PASSAGE SHOWN:
R: 2 and 3 dimensional gof test based on the...

gofPIOSTn {gofCopula}

R Documentation

2 and 3 dimensional gof test based on the in-and-out-of-sample approach

Description

gofPIOSTn tests a 2 or 3 dimensional dataset with the PIOS test for a copula. The possible copulae are "normal", "t", "clayton", "gumbel", "frank", "joe", "amh", "galambos", "fgm" and "plackett". The parameter estimation is performed with pseudo maximum likelihood method. In case the estimation fails, inversion of Kendall's tau is used. The approximate p-values are computed with a semiparametric bootstrap, which computation can be accelerated by enabling in-build parallel computation.

Usage

gofPIOSTn(
  copula = c("normal", "t", "clayton", "gumbel", "frank", "joe", "amh", "galambos",
    "fgm", "plackett"),
  x,
  param = 0.5,
  param.est = TRUE,
  df = 4,
  df.est = TRUE,
  margins = "ranks",
  flip = 0,
  M = 1000,
  dispstr = "ex",
  m = 1,
  lower = NULL,
  upper = NULL,
  seed.active = NULL,
  processes = 1
)

Arguments

`copula`	The copula to test for. Possible are `"normal"`, `"t"`, `"clayton"`, `"gumbel"`, `"frank"`, `"joe"`, `"amh"`, `"galambos"`, `"fgm"` and `"plackett"`.
`x`	A matrix containing the data with rows being observations and columns being variables.
`param`	The parameter to be used.
`param.est`	Shall be either `TRUE` or `FALSE`. `TRUE` means that `param` will be estimated with a maximum likelihood estimation.
`df`	Degrees of freedom, if not meant to be estimated. Only necessary if tested for `"t"`-copula. For computational reasons the entry is limited to 60 degrees of freedom.
`df.est`	Indicates if `df` shall be estimated. Has to be either `FALSE` or `TRUE`, where `TRUE` means that it will be estimated. For computational reasons the estimate is limited to 60 degrees of freedom.
`margins`	Specifies which estimation method for the margins shall be used. The default is `"ranks"`, which is the standard approach to convert data in such a case. Alternatively the following distributions can be specified: `"beta"`, `"cauchy"`, Chi-squared (`"chisq"`), `"f"`, `"gamma"`, Log normal (`"lnorm"`), Normal (`"norm"`), `"t"`, `"weibull"`, Exponential (`"exp"`). Input can be either one method, e.g. `"ranks"`, which will be used for estimation of all data sequences. Also an individual method for each margin can be specified, e.g. `c("ranks", "norm", "t")` for 3 data sequences. If one does not want to estimate the margins, set it to `NULL`.
`flip`	The control parameter to flip the copula by 90, 180, 270 degrees clockwise. Only applicable for bivariate copula. Default is 0 and possible inputs are 0, 90, 180, 270 and NULL.

DATASET SECTION:

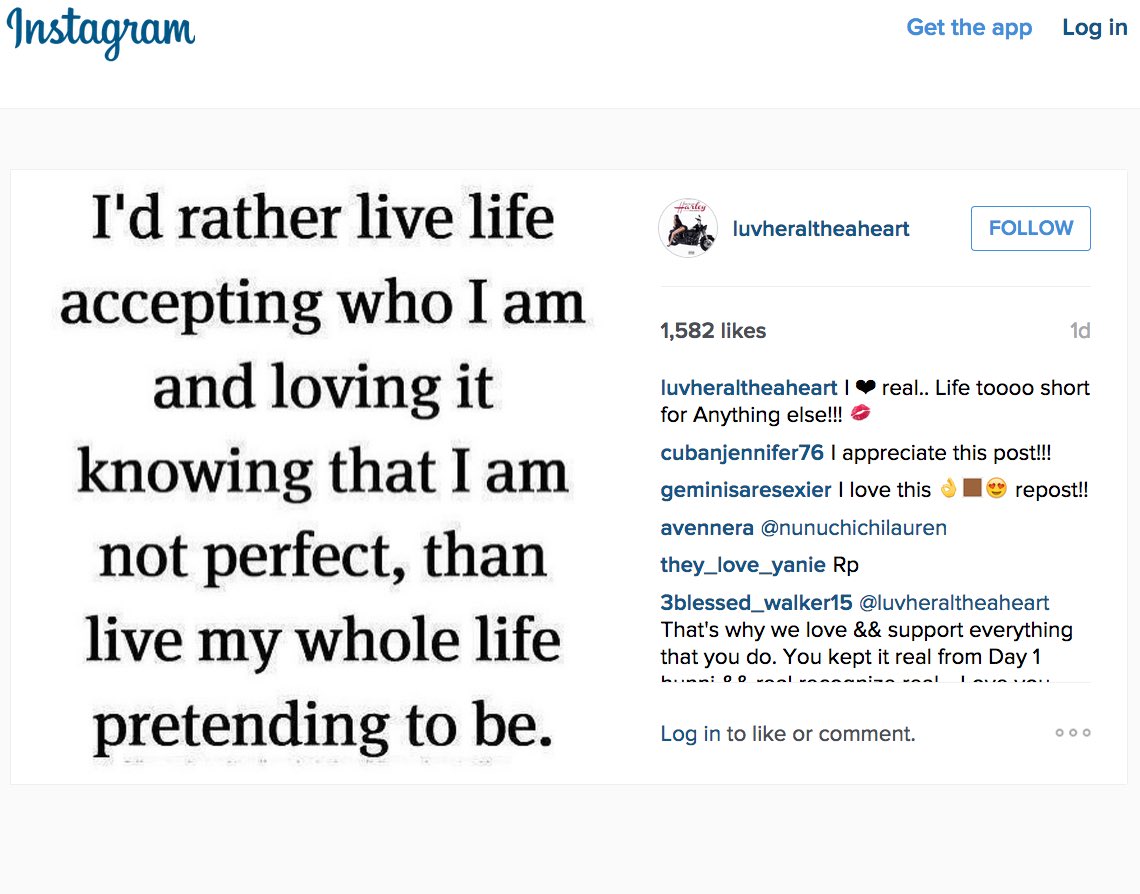Screen dimensions: 1140x894
Task: Open luvheraltheaheart profile avatar
Action: point(688,228)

PROBLEM STATEMENT: Write the next part of the gofPIOSTn help page above, starting right after the entry for `flip`.

RIGHT ANSWER:
`M`	Number of bootstrapping loops.
`dispstr`	A character string specifying the type of the symmetric positive definite matrix characterizing the elliptical copula. Implemented structures are "ex" for exchangeable and "un" for unstructured, see package `copula`.
`m`	Length of blocks.
`lower`	Lower bound for the maximum likelihood estimation of the copula parameter. The constraint is also active in the bootstrapping procedure. The constraint is not active when a switch to inversion of Kendall's tau is necessary. Default `NULL`.
`upper`	Upper bound for the maximum likelihood estimation of the copula parameter. The constraint is also active in the bootstrapping procedure. The constraint is not active when a switch to inversion of Kendall's tau is necessary. Default `NULL`.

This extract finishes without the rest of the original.